Niger : Raffinerie de Dosso : le pays signe un contrat à 1,9 milliard $ avec le canadien Zimar

Le Niger a officialisé ce samedi 15 août un partenariat public-privé avec le groupe canadien Zimar pour la construction d’une raffinerie de 100 000 barils/jour à Dosso, dans le sud-ouest du pays. Un projet colossal, évalué à 1,9 milliard de dollars, qui marque une étape clé dans la quête de souveraineté énergétique du pays sahélien.

Un modèle BOT sur 16 ans

La convention prévoit un montage classique de type BOT (Build, Operate, Transfer) : trois années de travaux, suivies de treize ans d’exploitation confiée au partenaire privé, avant un transfert intégral des installations à l’État nigérien. Ce schéma vise à concilier attractivité pour l’investisseur et contrôle public à long terme.

Un virage technique et des délais serrés

Initié en octobre 2024 par un simple mémorandum, le projet a connu une inflexion majeure en juin 2026 : l’option d’une raffinerie modulaire, jugée trop légère, a été abandonnée au profit d’une raffinerie classique, plus coûteuse mais plus pérenne. Ce changement traduit une volonté affichée de rigueur, après des critiques émises par des associations de lutte contre la corruption et des membres de la diaspora, qui s’interrogeaient sur la crédibilité de Zimar.

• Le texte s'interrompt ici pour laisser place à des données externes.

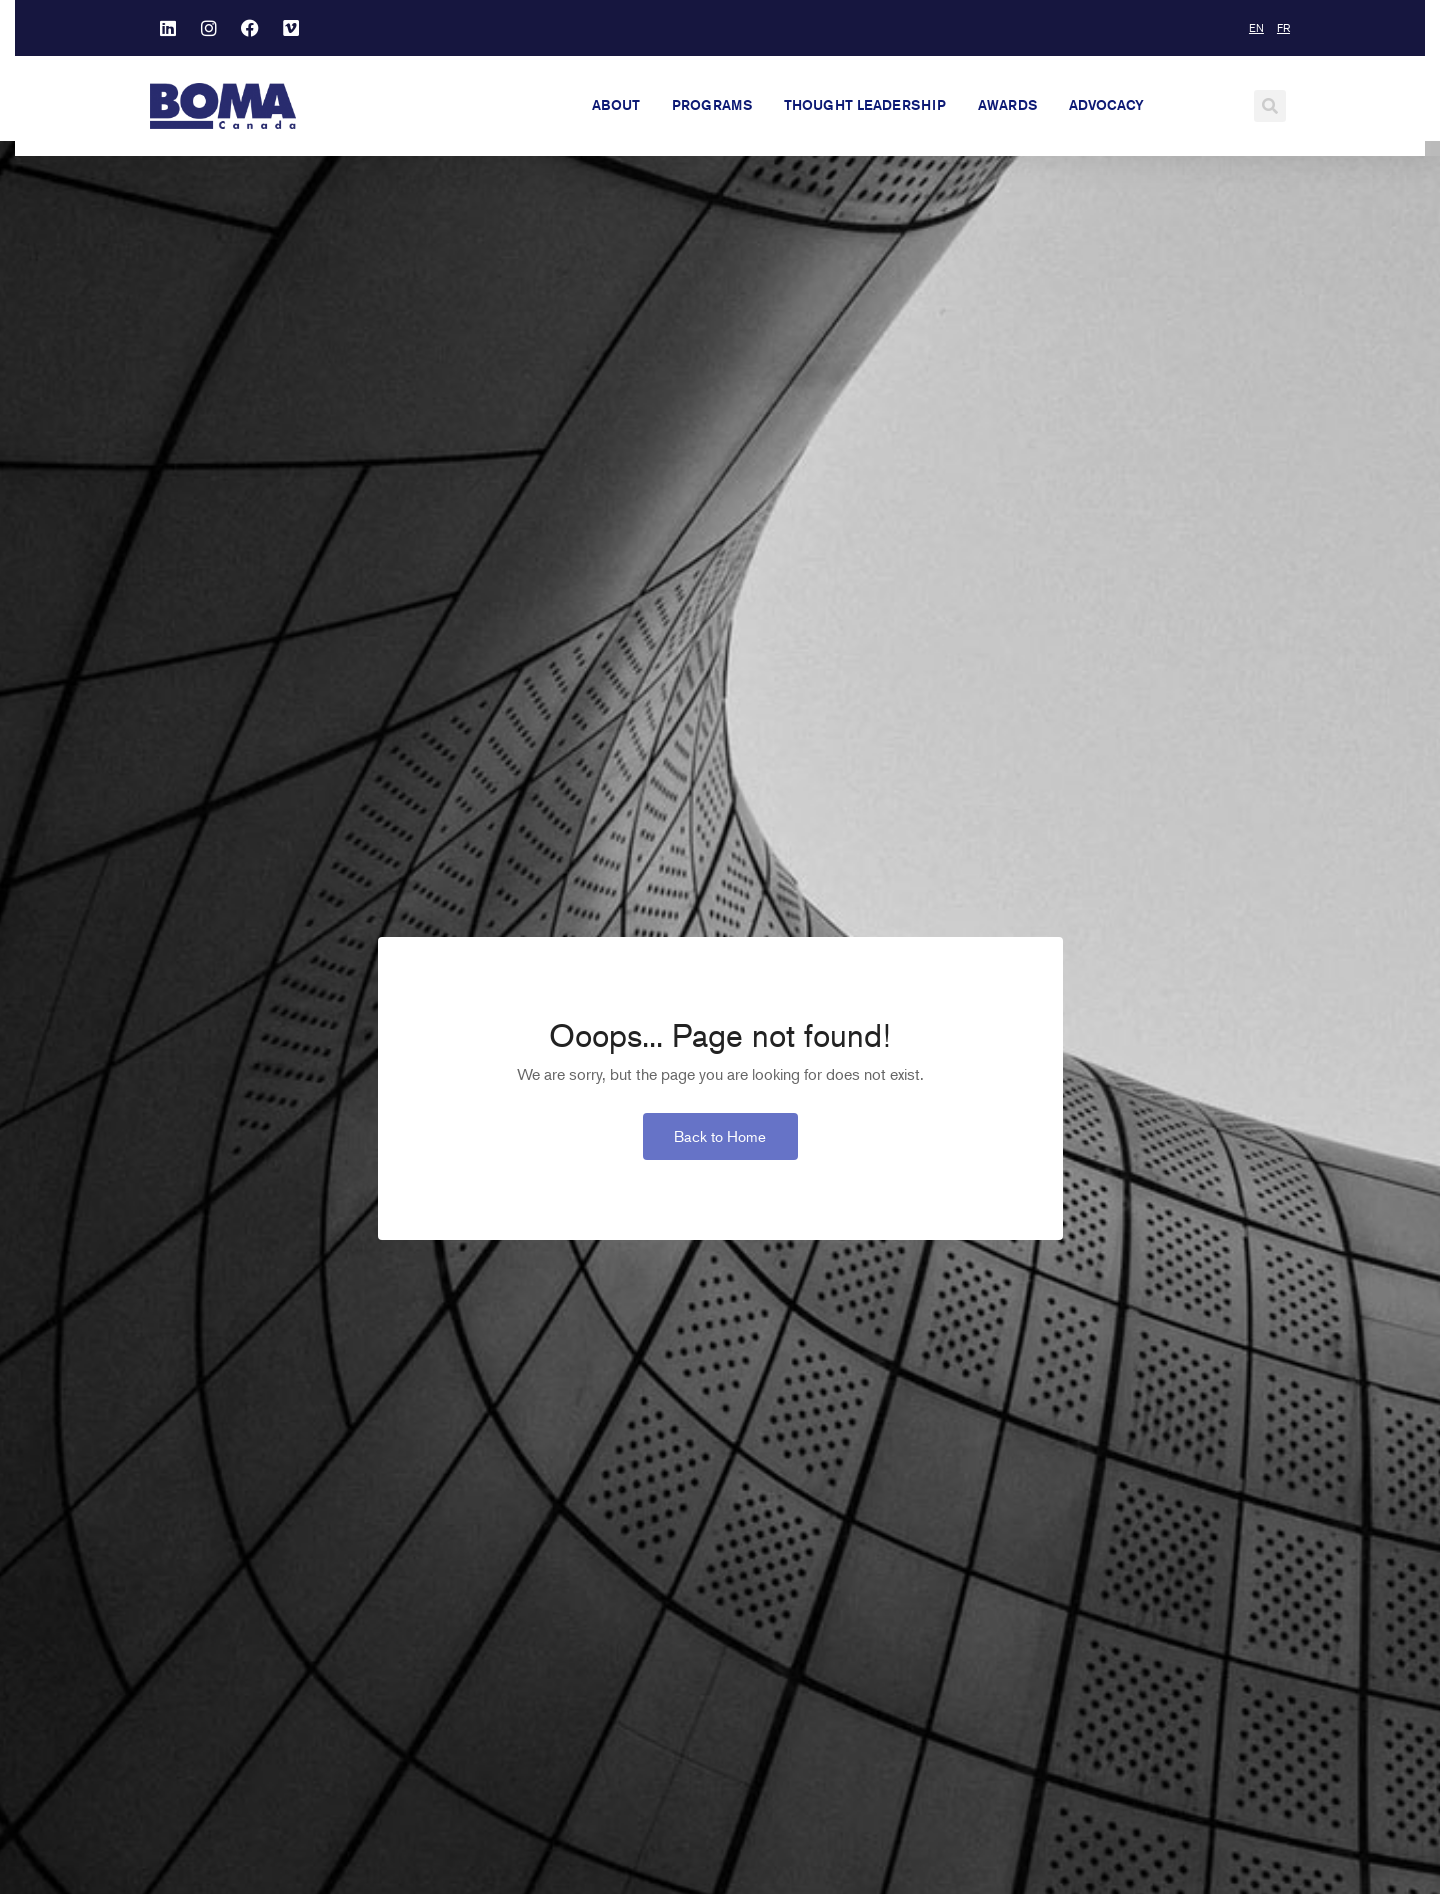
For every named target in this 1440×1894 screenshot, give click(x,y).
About (616, 105)
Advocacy (1106, 105)
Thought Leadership (865, 105)
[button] (1270, 106)
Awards (1007, 105)
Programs (712, 105)
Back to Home (720, 1150)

Désormais, le calendrier s’annonce serré. Zimar dispose de quatre mois pour boucler le financement et l’ingénierie détaillée, et de douze mois pour la finalisation financière. Le non-respect de ces échéances pourrait remettre en cause l’ensemble du processus.

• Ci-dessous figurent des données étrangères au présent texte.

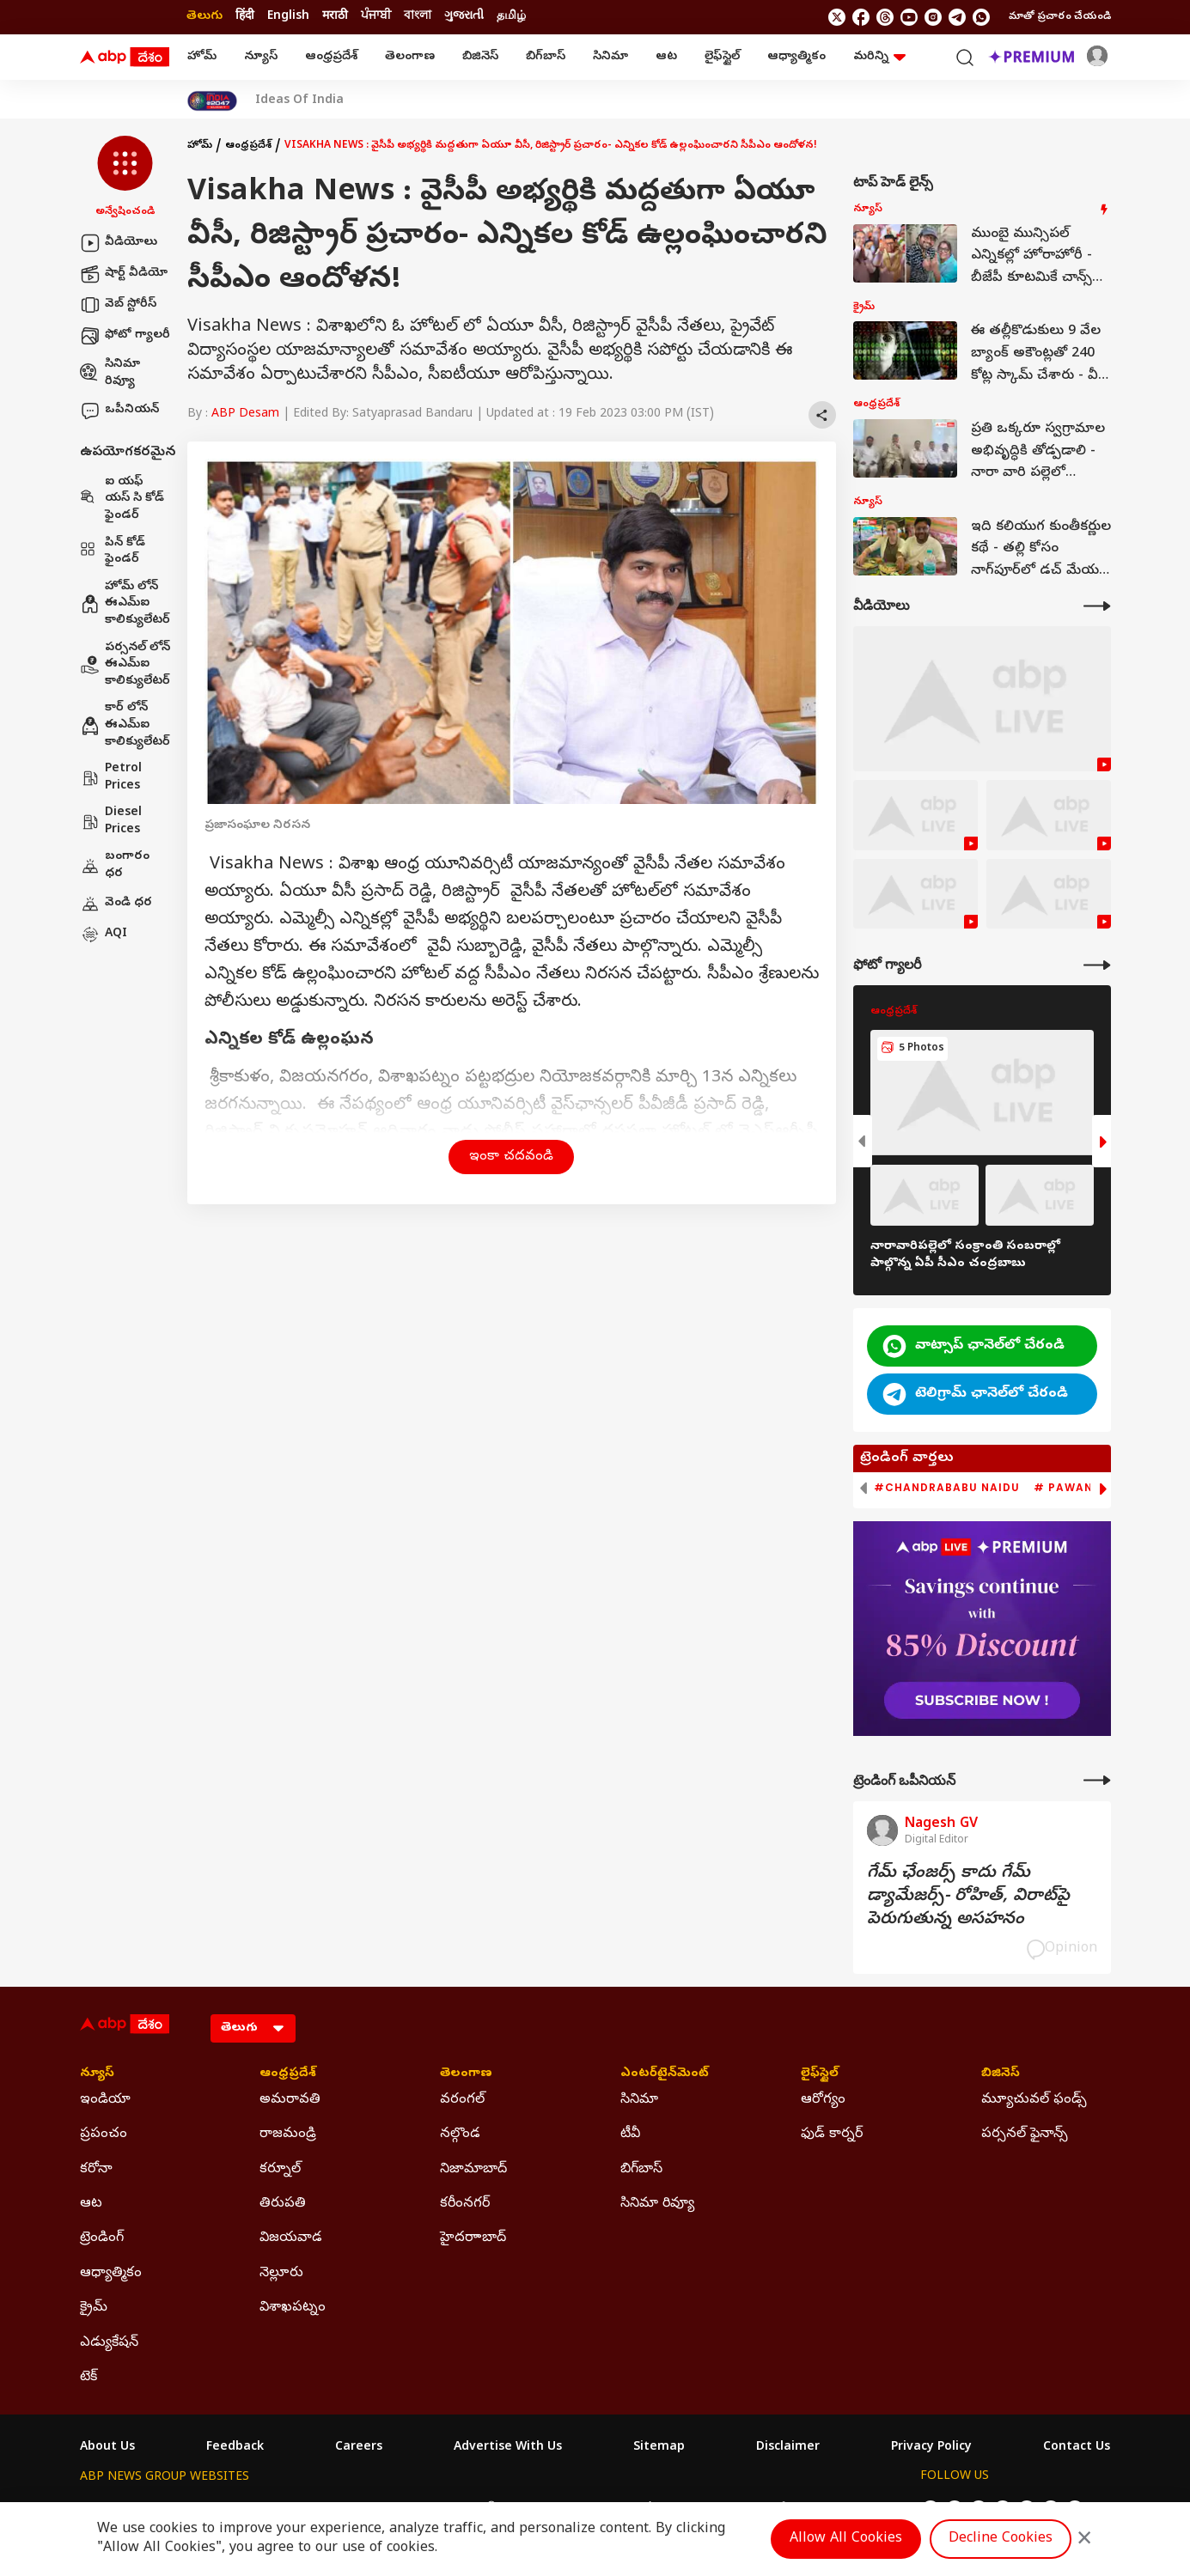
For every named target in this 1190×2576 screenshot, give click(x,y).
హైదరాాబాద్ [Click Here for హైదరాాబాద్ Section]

Un pari stratégique pour le Sahel

En cas de succès, cette raffinerie – l’une des plus grandes d’Afrique de l’Ouest – permettrait au Niger de réduire sa dépendance aux importations de produits pétroliers et d’affermir sa position au sein de l’Alliance des États du Sahel. Reste à savoir si le partenaire canadien parviendra à transformer l’essai dans les délais impartis. Réponse dans quatre mois.